→ Work order
Provide the number of lines below containing the word "computer", without any other words.

─── Exercise materials

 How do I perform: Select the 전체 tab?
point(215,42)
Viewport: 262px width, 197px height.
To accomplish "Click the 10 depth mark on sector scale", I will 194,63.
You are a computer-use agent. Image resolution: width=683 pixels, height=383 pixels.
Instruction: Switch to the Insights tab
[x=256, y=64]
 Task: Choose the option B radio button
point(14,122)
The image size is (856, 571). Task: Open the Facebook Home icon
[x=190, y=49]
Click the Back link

──────
─── Exercise materials

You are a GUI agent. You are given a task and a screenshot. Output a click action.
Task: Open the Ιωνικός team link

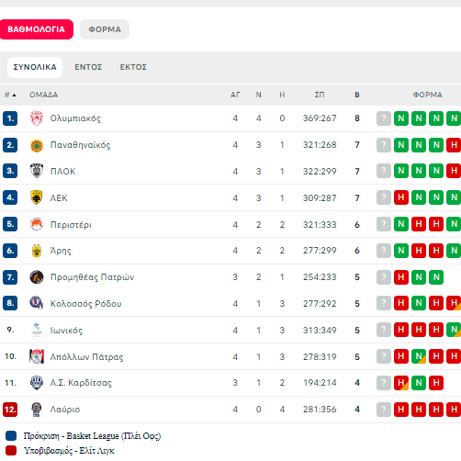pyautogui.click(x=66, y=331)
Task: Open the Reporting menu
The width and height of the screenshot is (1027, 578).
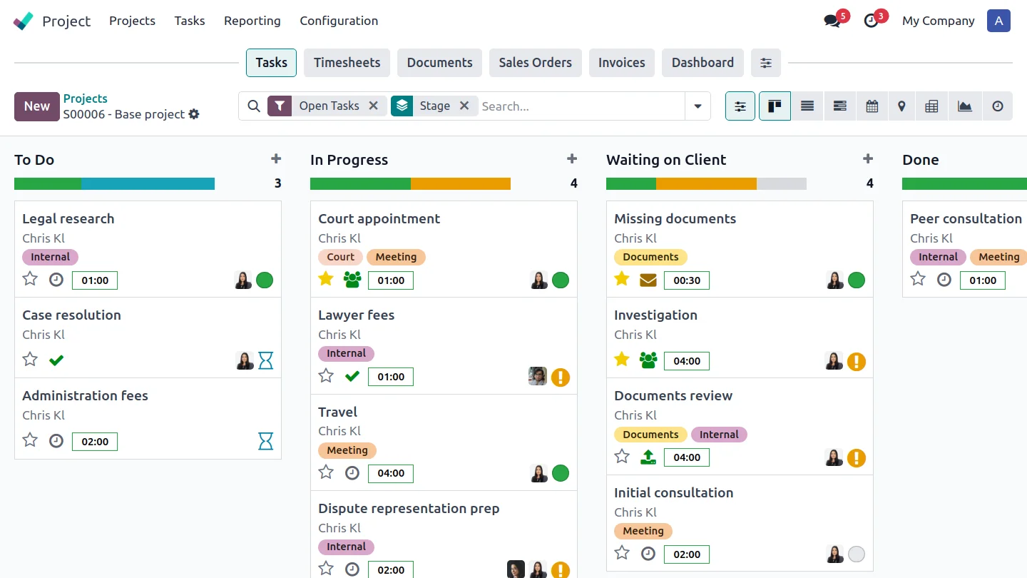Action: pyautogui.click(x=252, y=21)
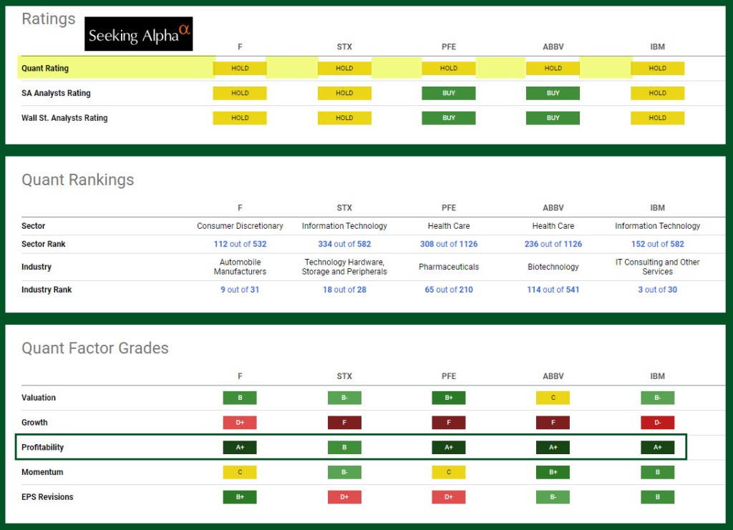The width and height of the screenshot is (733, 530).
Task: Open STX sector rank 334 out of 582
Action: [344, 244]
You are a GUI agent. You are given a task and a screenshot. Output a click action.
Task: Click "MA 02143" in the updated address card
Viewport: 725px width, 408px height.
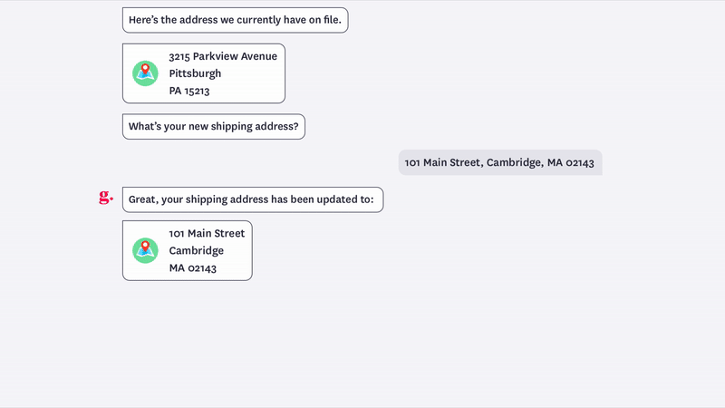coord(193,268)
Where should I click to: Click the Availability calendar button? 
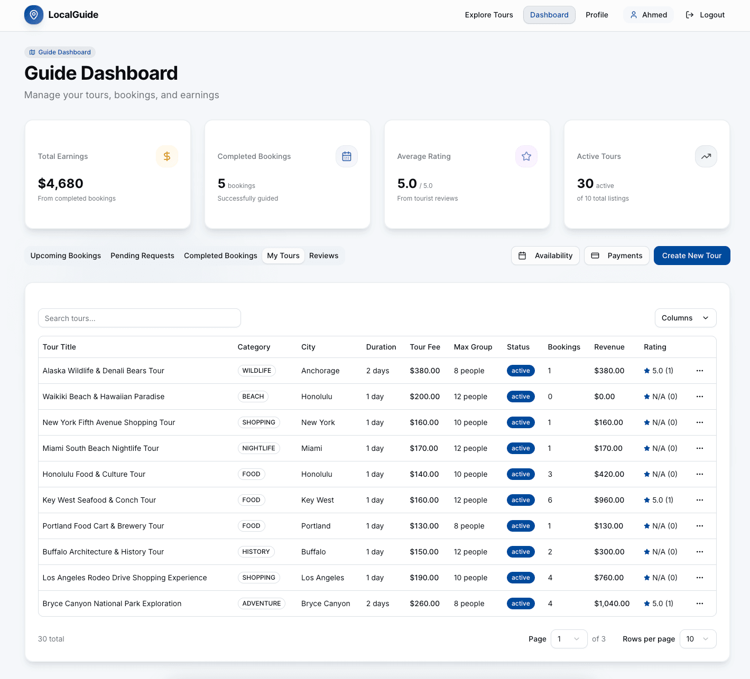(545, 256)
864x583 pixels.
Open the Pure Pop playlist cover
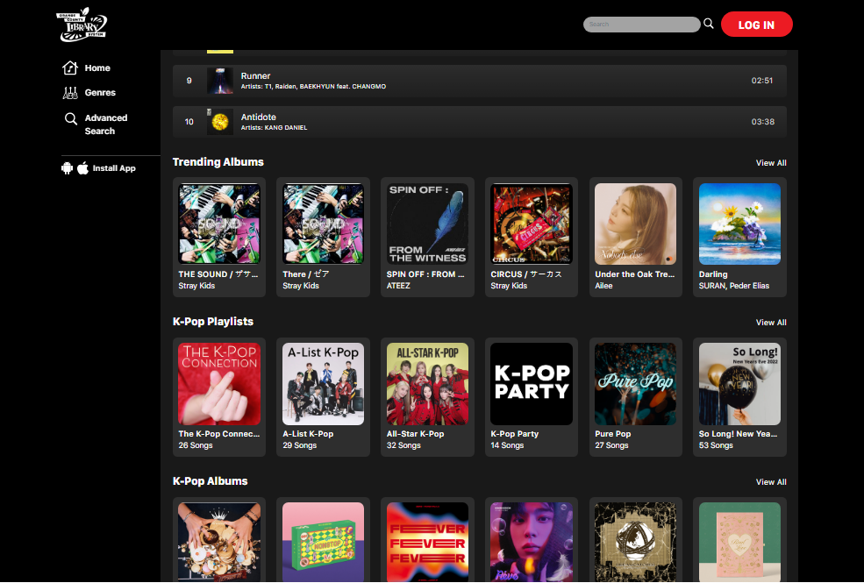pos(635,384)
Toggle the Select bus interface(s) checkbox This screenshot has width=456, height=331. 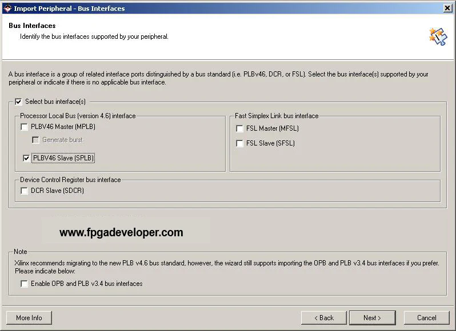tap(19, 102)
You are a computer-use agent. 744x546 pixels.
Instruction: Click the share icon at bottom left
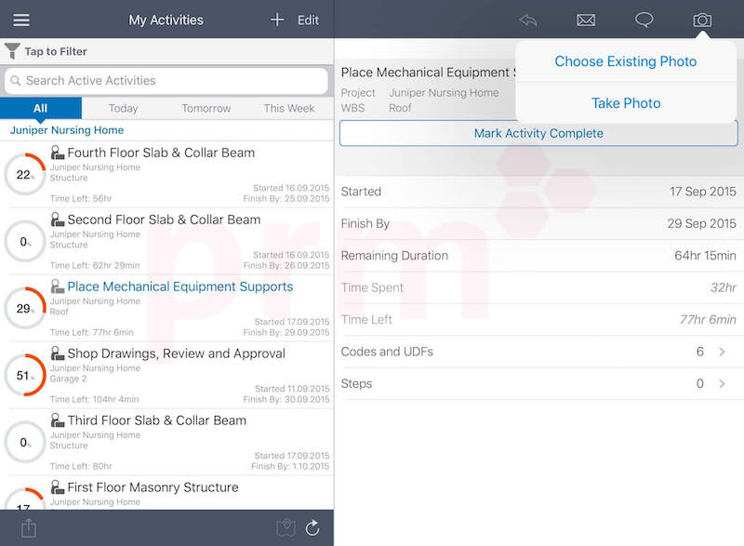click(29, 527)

──────

→ Answer
2